- **WHAT NEEDS TO BE DONE**:
Rewrite the records below as a numbered list, one line per item, skipping any blank lines and leaving out the pictures.

- **RECORDS FOR THIS TASK**:
>>>>>

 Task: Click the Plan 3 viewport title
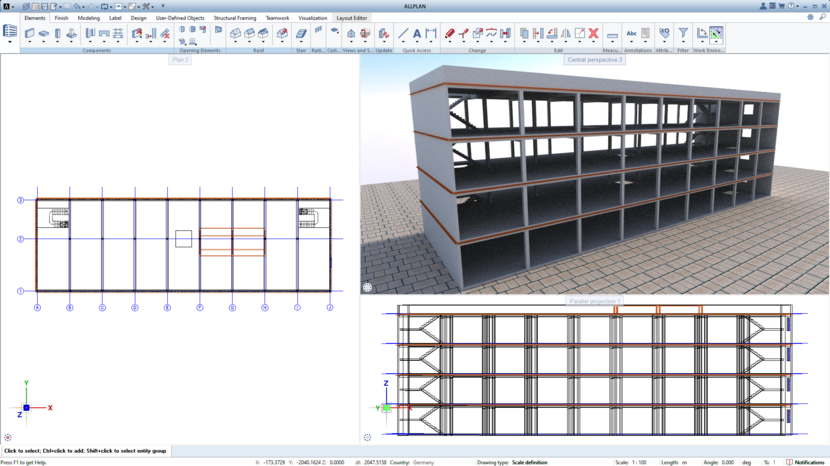click(x=180, y=60)
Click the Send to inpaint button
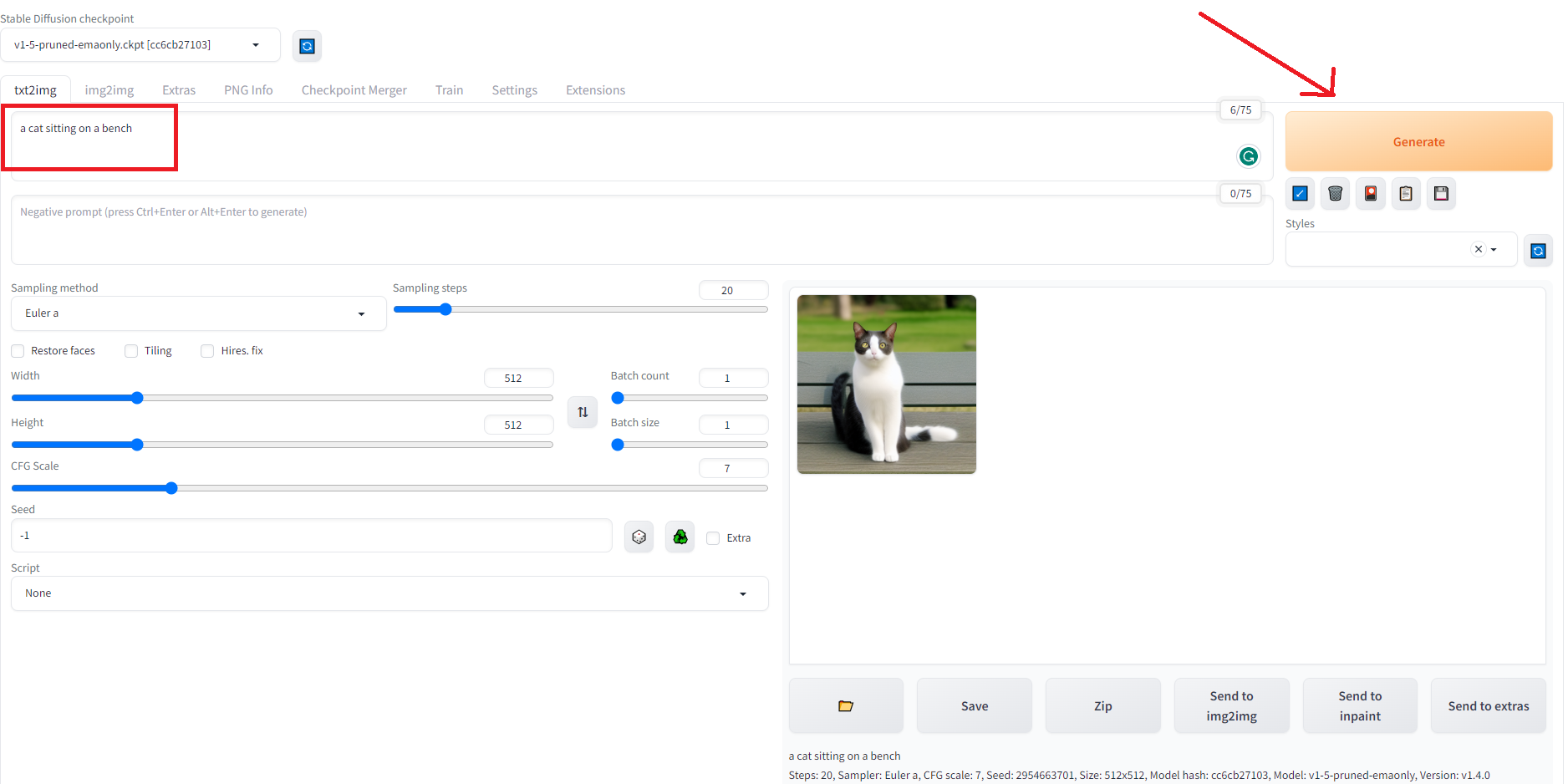The image size is (1568, 784). (x=1360, y=706)
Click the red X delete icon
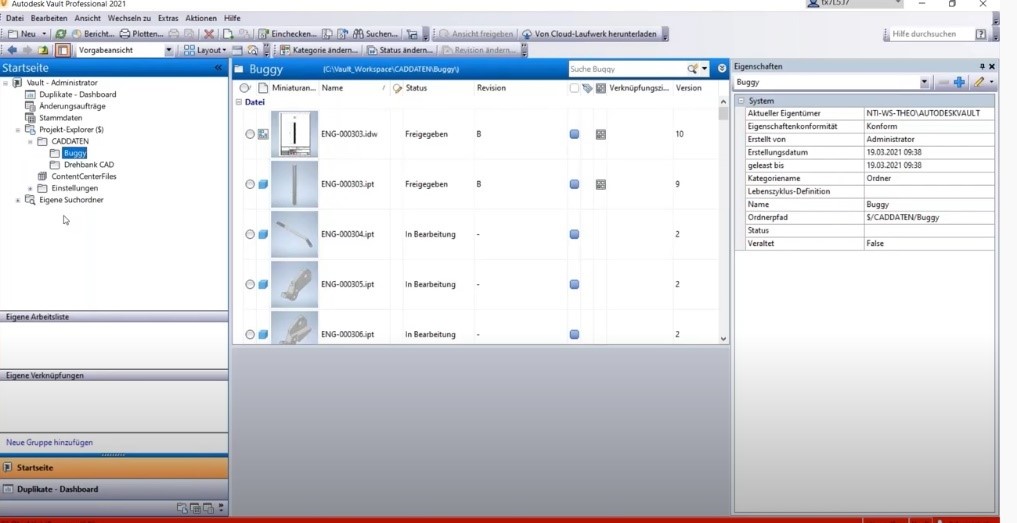Screen dimensions: 1017x523 [x=209, y=34]
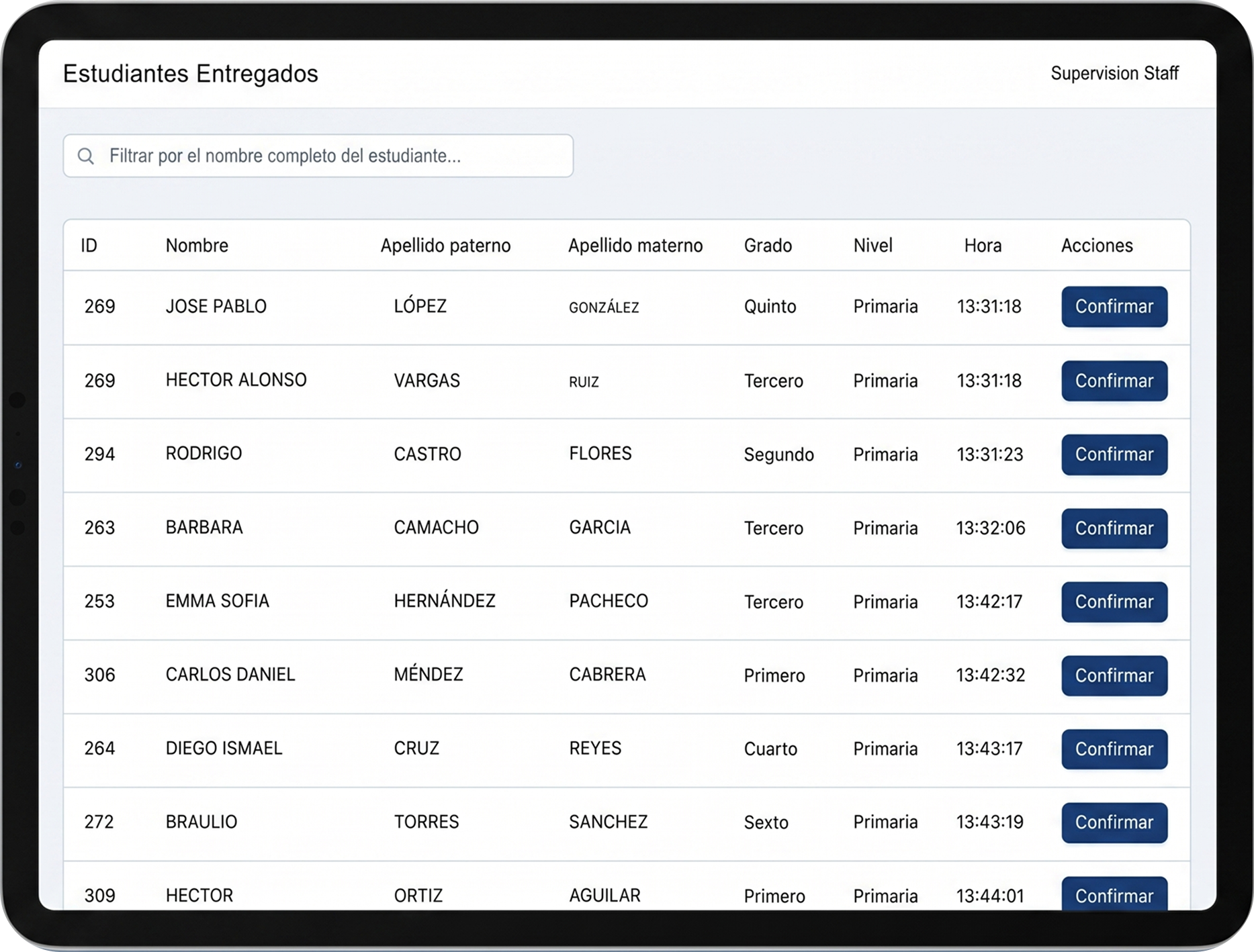Confirm delivery of EMMA SOFIA HERNÁNDEZ
This screenshot has width=1254, height=952.
pos(1114,602)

<<<<<

- **FULL ANSWER**:
1.  Task: Click the Plan 3 viewport title
2. click(x=180, y=60)
3. Click the Send to inpaint button
4. The image size is (1568, 784). (x=1360, y=706)
5. Click the red X delete icon
6. Screen dimensions: 1017x523 [x=209, y=34]
7. Confirm delivery of EMMA SOFIA HERNÁNDEZ
8. This screenshot has width=1254, height=952.
9. pos(1114,602)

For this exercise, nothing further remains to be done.